Fico desolada quando vejo que a própria CPCJ não é vista como um recurso pela parte da maioria das mães e pais, mas como um bicho papão. O maior medo que tenho encontrado nas mães com quem trabalho é o de que lhes sejam tirados os filhos. Isso faz com que nem sequer equacionem pedir a ajuda que precisam e à qual têm direito.
E infelizmente não se pode legislar afectos, nem bom senso ou respeito. É bastante mais complexo. A lei pode penalizar, mas não é a lei que vai ensinar um progenitor a gerir as suas emoções ou a ter empatia por um filho. E muitos não a têm. Sem apoio adequado, não são seguros para esses filhos.
É muito mais fácil punir do que apoiar. Punir pode ser legislado e generalizado, apoiar terá sempre que ser individual. Punir atribui toda a responsabilidade ao indivíduo, apoiar reconhece que todo o sistema está envolvido e é responsável. Como diz Jack Shonkoff, diretor do Centro para a Criança em Desenvolvimento da Universidade de Harvard: “O problema é que muitas vezes os políticos querem ajudar as crianças, mas não querem apoiar os adultos. E a ciência diz-nos que não podemos ajudar as crianças sem ajudar os adultos que cuidam delas.” Ou, nas palavras de Estela Renner: “Quando dizemos que é preciso uma aldeia para cuidar de uma criança, precisamos de uma aldeia para cuidar do adulto que está a cuidar dessa criança.”
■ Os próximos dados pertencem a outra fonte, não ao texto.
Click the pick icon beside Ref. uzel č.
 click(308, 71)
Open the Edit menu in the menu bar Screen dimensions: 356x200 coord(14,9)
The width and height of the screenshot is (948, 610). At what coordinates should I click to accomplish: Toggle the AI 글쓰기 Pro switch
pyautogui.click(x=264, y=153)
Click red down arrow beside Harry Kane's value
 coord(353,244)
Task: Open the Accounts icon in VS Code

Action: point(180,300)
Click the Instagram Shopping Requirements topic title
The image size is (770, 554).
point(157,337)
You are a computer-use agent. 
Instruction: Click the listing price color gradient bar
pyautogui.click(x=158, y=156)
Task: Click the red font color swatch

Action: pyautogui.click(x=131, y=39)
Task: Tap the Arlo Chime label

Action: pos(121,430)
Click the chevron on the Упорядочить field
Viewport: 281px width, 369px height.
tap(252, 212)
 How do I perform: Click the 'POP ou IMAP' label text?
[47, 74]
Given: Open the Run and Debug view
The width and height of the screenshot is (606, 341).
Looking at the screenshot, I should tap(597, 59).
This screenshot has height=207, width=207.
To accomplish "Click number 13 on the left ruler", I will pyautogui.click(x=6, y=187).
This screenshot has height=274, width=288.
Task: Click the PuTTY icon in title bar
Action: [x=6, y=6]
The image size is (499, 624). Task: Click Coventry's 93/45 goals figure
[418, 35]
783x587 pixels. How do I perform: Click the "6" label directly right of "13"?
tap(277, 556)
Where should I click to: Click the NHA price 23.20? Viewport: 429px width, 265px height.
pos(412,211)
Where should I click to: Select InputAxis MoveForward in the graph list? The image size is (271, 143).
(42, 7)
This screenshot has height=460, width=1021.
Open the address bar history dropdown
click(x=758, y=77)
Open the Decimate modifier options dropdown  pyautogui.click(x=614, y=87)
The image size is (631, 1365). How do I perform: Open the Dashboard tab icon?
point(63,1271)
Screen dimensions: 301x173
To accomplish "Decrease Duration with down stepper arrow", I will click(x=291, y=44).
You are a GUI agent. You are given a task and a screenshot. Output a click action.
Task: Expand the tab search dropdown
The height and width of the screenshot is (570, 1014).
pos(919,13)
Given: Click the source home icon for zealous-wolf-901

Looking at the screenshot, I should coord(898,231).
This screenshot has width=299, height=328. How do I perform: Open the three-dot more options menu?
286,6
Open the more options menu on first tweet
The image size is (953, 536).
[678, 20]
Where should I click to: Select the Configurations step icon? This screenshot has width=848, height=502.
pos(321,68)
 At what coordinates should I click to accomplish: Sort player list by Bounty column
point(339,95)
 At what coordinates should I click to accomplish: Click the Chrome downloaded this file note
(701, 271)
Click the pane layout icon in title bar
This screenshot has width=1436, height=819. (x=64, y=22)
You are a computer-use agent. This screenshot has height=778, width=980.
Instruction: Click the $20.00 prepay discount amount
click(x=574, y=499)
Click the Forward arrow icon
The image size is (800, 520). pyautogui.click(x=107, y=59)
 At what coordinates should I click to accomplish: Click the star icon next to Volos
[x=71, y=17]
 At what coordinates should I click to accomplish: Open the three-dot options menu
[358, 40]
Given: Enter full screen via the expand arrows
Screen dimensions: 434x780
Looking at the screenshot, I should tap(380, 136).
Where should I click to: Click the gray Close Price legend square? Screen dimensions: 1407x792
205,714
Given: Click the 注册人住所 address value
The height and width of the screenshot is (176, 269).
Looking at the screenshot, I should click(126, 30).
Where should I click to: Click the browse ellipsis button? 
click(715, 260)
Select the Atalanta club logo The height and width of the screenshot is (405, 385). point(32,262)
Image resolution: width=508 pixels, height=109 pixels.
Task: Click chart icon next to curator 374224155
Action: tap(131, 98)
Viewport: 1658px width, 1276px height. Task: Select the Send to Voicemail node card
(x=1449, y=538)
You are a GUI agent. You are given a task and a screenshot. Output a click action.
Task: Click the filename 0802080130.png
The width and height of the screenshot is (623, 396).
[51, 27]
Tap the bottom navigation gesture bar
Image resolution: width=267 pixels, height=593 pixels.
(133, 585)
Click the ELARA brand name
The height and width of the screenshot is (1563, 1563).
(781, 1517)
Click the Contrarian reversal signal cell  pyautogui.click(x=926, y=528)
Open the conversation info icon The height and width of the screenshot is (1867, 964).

Não é possível prender e manter presas todas as pessoas violentas. Não haveria prisões que chegassem. E se apenas punimos, mas não apoiamos, o que terá mudado quando essas pessoas saírem? É essencial compreender as causas e encontrar recursos. A informação está aí basta aceder-lhe.
Dói ler as histórias de mães e pais que são legalmente obrigadas a obrigar os seus filhos a passar tempo com o alguém que é negligente. Dói que tenham que os ouvir ir embora a chorar, que tenham que os consolar na volta, sabendo que têm que voltar a deixá-los ir sob risco de ficarem em incumprimento. Dói que uma mãe ou um pai sejam proibidos por lei de proteger os seus filhos. Filhos esses que deviam ser protegidos por todos.
É muito bonito falar de mães e pais “guerreiros” como se isso fosse uma medalha. Mães e pais não deviam ter de ser guerreiros. As crianças não precisam de guerreiros, precisam de ligação. E os pais guerreiros, cheios de adrenalina não conseguem dar-lhes isso, ligação é oxitocina, que é antagonista da adrenalina. Ter as duas em simultâneo é humanamente impossível. As famílias, mas sobretudo a mãe ou pai que é o vínculo seguro da criança, têm que se sentir em segurança para poderem dar-lhe segurança. Qualquer lei que queira proteger as crianças tem que ter isso em conta.
Vamos parar de colocar as famílias monoparentais em situações impossíveis?